Consider int * int + int, with production rules
E -> T + E | T
T -> int * T | int | (E)
Then if we do reduction greedily when we have T | * int + int,
we will get stuck since there is no production rules begin with * token.
Handel: a handel is a sequence of symbols on the stack that, once reduction is applied to the handel, will never get wrong (ie. always get to E)
there is no known efficient algorithm for recognize handels
On some context free grammar, there are heuristics that always guess correct handels
Note that handels only appear at the top of the stack, never inside.
Grammar
CF Grammars
Grammars:
All Context Free Grammar (CFG)
Unambiguous (CFG)
LR(k) CFG: deterministic
LALR: simplification
Simple LRG: we care about
Prefix
Viable Prefix: \alpha is a viable prefix if \alpha | \omega is a valid state. We know viable predix is a prefix of the handel.
For any grammar, the set of variable predix is a regular language. We can show this by constructing a DFA to recognize the viable predix.
Item (LR(0) items): items for the a production rule is putting a dot at each n+1 index.
Example: the items for T \to (E) are:
T -> .(E)
T -> (.E)
T -> (E.)
T -> (E).
Example: the items for T \to \epsilon is T \to .
Items of a production describes possible state of the parser that can eventually use that production.
Example: the items for T \to (E.) says that the current state of the parser is (E|) and we could use the production rule T \to (E), so we hope to see ) in the future.
Structure of the stack: the stack contains many prefixes of the right hand side of production rules:
\text{Prefix}_i will eventually reduce to X_i (if no error)
The reduced X_i from \text{Prefix}_i will eventually combine with \text{Prefix}_{i-1} to form another prefix of \alpha_{i - 1} (ie. there is X_{i - 1} \to \text{Prefix}_{i - 1} X_i \beta for some \beta)
by induction,
Example of Items
Recognizing Handel
To recognize handels, we use NFA to try all possible routes by feeding NFA our current stack.
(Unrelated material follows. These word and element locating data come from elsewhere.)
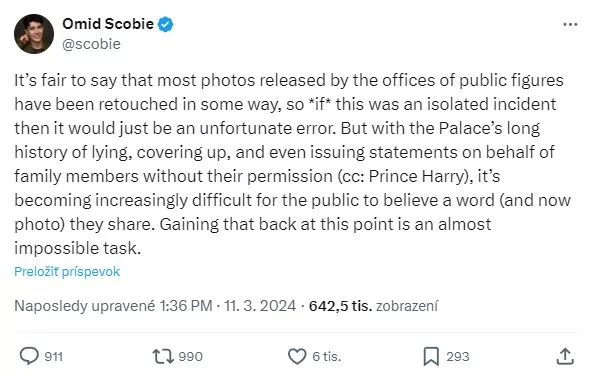Image resolution: width=594 pixels, height=376 pixels.
Task: Open Omid Scobie's profile picture
Action: [x=34, y=34]
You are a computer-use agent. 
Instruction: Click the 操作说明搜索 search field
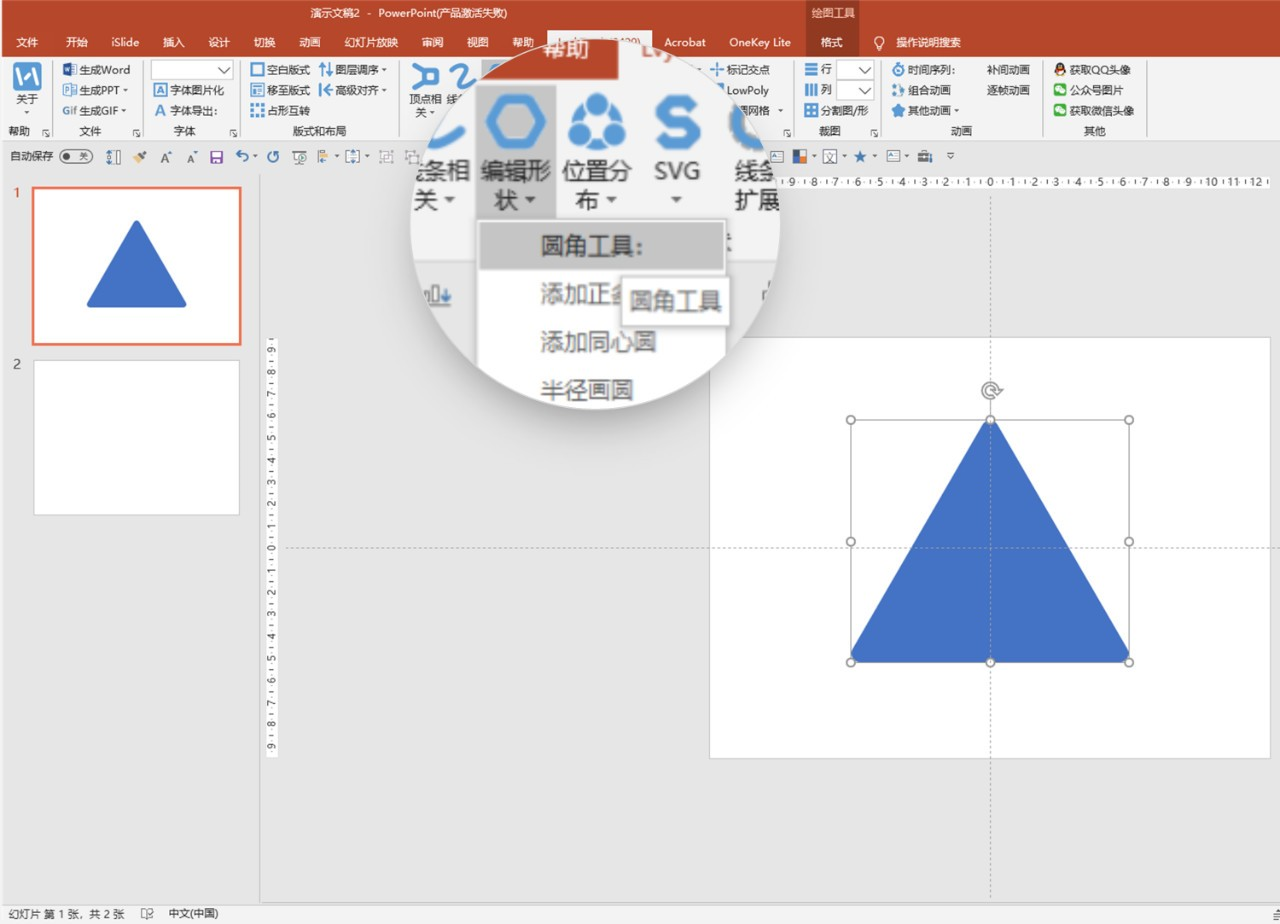coord(928,42)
If NFA accepts if and only if our current stack is a handel. (similar to DPLab in 15210)
Here are the steps
we add a dummy production S' \to S to the set of all productions G
NFA states are "canonical collection of LR(0)" items of G (including added state)
For item E \to \alpha . X \beta (where X is any terminal or non-terminal symbol), we add transition (E \to \alpha . X \beta) \to^X (E \to \alpha X . \beta) (this represent we now go on checking whether shifted version can be satisfied)
For item E \to \alpha . X \beta (where X is any non-terminal symbol) and production X \to \gamma, we add \epsilon-transition (E \to \alpha . X \beta) \to^\epsilon X \to .\gamma (this represent we now go on checking whether X can be satisfied)
Every state is an accepting state (can still reject by taking in wrong symbol)
The start state is S' \to .S
Example NFA determine handel
Valid Item: item X \to \beta . \gamma is valid for a viable prefix \alpha \beta if we have
S' \to^* \alpha X \omega \to \alpha \beta \gamma \omega
So this is saying after seeing \alpha \beta on the stack, we know item X \to \beta . \gamma production can be used if we read more token from the steam, then X \to \beta . \gamma is a valid item.
Note that DFA will terminate on the state that is a valid item.
Example: item T \to (.E) is valid for (, ((, (((, ...
Example of DFA converted fron NFA
SLR Parsing
LR(0) parsing: at state \alpha | t
reduce X \to \beta: if DFA terminates in state contain X \to \beta.
shift: if DFA terminates in state contain X \to \beta.t\omega
However, there might be a reduce/reduce conflict or shift/reduce conflict.
For example, if a state contains both
E -> T. // this tell us to reduce T
E -> T. + E // this tell us to shift until seeing E
then there is a conflict
We fix the issue by adding one more rule.
SLR parsing: at state \alpha | t
reduce X \to \beta: if DFA terminates in state contain X \to \beta. and t \in \text{Follow}(X)
shift: if DFA terminates in state contain X \to \beta.t\omega
If there are still conflicts, then the grammary is not SLR.
You can see shift-reduce conflict in precedence: take E * E + E as example
we can apply E -> E * E.
we can apply E -> E. + E
It is really conflict resolution, but for more complicated grammar, things are different
SLR Parsing
let M be DFA
let |x_1...x_n\$ be initial configuration
Repeat until configuration is S | \$
Let \alpha | \omega be current configuration
Run M on \alpha
(don't need to check if M reject, since we will check below)
M ends at state with items I, let a be next input
1. Shift if X \to \beta . a \gamma \in I
2. Reduce if X \to \beta . \in I \land a \in \text{Follow}(X)
3. Report parsing error if neither applies (containing situration when \alpha is not a viable prefix)
SLR Parsing Example
To improve efficiency of DFA, we can store not just symbol in the stack but associate each symbol with the DFA state. This is so that we don't need to run DFA all over again when there is tiny changes on top of the stack.
SLR Action Table
SLR Paring Algorithm
LR(1) is more powerful than SLR since lookahead is built in item. e.g. T -> . int * T, $ is an item with $ (or any terminals) being lookahead (allow more fine-grained lookahead than entire follow set).